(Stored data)
►

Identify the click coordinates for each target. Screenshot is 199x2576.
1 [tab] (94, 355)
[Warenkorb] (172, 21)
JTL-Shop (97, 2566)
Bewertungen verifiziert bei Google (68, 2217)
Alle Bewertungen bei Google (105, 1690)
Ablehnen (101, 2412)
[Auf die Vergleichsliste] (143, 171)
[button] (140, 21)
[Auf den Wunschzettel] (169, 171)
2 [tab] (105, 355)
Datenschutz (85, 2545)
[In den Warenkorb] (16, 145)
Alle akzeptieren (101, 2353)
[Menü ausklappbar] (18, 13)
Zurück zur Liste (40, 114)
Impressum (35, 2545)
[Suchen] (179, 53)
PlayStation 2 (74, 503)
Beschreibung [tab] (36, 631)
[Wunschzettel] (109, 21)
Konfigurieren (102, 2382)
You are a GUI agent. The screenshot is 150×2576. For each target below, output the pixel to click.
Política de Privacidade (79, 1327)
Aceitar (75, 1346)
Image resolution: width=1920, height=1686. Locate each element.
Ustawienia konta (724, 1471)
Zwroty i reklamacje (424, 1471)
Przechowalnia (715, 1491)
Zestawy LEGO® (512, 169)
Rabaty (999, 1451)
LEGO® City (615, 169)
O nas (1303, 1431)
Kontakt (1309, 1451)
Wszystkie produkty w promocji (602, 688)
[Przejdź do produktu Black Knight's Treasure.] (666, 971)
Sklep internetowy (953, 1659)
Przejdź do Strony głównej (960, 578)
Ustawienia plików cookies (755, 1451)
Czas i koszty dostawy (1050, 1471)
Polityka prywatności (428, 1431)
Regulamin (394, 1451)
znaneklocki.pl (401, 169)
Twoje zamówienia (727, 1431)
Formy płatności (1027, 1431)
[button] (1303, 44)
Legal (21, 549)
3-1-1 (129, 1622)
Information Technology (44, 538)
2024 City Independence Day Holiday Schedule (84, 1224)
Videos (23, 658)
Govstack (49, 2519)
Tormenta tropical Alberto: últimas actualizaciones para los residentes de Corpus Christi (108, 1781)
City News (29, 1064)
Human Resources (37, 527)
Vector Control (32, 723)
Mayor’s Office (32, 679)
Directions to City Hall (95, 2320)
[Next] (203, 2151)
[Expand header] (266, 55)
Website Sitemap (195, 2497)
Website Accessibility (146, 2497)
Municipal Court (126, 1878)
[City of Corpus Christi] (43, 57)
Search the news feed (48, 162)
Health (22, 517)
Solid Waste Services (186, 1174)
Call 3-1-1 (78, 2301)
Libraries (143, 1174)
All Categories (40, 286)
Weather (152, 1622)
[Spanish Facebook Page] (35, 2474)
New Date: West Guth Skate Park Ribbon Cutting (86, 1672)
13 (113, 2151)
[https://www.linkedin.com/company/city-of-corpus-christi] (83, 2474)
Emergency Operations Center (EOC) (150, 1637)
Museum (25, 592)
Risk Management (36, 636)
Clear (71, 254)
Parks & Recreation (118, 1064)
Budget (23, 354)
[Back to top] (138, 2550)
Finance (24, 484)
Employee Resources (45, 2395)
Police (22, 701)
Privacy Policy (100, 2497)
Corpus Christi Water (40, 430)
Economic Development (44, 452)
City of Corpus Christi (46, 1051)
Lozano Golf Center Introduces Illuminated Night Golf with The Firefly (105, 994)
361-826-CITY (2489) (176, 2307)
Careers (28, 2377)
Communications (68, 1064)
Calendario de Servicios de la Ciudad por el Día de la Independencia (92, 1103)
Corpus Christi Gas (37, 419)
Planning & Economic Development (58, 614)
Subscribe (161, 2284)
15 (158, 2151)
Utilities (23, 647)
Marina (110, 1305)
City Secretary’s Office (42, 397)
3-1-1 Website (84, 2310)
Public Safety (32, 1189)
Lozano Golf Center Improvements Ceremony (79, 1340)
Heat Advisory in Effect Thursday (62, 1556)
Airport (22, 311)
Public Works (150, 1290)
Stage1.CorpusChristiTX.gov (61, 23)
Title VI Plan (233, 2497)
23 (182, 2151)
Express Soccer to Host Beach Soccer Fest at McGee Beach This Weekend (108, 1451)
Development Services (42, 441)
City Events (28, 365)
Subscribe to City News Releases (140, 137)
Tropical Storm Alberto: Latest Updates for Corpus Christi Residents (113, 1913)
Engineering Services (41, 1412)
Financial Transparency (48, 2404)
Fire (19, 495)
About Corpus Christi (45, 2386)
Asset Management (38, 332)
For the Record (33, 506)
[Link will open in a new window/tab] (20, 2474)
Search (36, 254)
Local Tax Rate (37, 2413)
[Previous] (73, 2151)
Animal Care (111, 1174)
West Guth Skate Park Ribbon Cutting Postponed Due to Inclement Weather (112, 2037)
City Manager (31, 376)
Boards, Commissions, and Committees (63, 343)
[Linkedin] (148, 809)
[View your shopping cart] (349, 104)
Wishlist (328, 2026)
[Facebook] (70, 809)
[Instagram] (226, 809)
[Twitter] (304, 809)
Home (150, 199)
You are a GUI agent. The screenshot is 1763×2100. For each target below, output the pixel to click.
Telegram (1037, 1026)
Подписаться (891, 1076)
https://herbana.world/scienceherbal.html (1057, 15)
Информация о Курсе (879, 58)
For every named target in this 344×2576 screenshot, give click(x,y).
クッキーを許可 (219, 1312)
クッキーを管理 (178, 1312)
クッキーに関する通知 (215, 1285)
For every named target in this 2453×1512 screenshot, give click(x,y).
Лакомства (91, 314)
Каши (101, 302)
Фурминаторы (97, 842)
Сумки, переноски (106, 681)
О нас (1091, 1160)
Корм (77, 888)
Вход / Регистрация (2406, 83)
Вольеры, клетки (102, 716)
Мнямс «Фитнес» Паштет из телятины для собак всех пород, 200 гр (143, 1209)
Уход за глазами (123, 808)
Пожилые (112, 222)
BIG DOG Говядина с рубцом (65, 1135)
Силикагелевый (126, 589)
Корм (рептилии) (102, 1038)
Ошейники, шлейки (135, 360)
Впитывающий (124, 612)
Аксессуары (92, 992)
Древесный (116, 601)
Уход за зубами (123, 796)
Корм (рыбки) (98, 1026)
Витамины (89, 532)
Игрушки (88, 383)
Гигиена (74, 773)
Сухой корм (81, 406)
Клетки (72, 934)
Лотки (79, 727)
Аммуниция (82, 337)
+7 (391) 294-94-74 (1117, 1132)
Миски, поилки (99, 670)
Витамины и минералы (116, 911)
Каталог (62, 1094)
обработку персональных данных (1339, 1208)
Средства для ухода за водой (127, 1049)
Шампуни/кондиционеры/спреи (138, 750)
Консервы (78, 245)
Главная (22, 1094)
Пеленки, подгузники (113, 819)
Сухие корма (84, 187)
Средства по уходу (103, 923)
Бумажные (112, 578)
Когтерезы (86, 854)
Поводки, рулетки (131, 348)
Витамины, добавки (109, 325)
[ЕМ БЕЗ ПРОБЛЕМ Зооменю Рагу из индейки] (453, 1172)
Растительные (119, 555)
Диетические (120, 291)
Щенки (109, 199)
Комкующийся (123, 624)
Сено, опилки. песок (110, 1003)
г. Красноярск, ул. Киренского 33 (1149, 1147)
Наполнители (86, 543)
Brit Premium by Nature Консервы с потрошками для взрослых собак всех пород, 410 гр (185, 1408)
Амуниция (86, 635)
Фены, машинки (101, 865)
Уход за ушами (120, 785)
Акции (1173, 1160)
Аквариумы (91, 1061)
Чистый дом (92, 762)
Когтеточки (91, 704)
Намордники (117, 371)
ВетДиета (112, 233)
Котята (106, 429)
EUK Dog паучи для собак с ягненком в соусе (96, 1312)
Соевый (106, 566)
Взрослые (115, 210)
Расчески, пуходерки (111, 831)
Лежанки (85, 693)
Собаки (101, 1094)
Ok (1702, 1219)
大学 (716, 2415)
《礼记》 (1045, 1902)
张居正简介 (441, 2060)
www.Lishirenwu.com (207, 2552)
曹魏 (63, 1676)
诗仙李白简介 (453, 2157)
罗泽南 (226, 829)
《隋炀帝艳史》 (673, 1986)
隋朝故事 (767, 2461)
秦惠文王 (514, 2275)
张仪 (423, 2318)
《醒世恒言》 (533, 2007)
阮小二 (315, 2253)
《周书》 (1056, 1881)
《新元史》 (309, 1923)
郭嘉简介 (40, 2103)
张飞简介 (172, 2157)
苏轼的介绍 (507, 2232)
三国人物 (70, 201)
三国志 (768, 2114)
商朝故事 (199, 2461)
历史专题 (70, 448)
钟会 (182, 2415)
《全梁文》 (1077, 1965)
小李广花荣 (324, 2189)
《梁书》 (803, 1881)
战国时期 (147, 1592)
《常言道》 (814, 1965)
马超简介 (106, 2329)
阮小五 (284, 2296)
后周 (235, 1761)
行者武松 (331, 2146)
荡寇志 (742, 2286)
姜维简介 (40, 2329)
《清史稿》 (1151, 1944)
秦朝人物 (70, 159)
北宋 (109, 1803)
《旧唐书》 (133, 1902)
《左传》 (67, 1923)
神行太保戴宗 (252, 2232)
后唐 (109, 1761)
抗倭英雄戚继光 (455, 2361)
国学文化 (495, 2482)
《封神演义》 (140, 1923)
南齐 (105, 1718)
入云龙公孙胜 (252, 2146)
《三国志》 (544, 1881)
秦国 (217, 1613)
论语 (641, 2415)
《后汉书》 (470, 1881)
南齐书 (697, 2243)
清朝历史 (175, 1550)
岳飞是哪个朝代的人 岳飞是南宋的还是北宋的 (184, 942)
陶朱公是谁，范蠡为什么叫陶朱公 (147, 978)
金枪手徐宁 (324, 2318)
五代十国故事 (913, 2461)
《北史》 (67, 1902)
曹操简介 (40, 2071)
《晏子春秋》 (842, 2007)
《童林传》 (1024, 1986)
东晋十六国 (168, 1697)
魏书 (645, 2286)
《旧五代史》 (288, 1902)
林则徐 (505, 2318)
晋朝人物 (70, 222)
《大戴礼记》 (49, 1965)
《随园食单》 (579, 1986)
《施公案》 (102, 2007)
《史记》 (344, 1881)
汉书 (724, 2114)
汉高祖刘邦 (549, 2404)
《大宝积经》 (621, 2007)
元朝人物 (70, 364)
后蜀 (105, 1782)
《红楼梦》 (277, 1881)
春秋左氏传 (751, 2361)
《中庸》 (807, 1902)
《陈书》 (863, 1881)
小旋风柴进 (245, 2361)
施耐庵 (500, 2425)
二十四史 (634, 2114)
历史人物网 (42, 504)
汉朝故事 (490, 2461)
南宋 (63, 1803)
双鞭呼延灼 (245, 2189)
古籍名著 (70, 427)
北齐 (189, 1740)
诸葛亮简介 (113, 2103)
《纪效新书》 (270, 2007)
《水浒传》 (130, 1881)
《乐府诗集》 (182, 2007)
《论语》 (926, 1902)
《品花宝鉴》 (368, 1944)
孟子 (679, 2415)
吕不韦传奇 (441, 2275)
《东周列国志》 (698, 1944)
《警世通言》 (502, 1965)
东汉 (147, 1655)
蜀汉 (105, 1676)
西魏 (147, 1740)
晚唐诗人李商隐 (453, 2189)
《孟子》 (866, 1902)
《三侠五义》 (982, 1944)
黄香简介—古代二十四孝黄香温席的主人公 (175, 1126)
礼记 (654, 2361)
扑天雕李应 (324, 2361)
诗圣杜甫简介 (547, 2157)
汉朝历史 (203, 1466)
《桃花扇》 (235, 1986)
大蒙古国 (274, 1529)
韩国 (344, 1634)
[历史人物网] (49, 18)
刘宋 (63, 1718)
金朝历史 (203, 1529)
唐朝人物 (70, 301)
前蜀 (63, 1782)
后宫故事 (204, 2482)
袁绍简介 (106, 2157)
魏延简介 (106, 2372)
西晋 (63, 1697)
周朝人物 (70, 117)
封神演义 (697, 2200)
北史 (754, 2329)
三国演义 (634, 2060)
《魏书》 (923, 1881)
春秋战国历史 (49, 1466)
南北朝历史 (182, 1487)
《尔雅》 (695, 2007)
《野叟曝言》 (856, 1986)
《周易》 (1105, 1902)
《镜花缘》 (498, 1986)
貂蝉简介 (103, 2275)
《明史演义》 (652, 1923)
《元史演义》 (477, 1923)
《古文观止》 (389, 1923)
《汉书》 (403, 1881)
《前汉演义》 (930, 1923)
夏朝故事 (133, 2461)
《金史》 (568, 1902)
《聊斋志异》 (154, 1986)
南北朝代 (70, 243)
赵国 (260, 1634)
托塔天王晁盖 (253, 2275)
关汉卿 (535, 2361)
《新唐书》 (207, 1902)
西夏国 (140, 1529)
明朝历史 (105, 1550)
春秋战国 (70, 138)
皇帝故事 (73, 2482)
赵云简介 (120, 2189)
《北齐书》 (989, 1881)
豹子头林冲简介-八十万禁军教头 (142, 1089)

◄

Answer with the count alone: how many lines in the data above have "Средства" in them?

# RESPONSE BELOW
2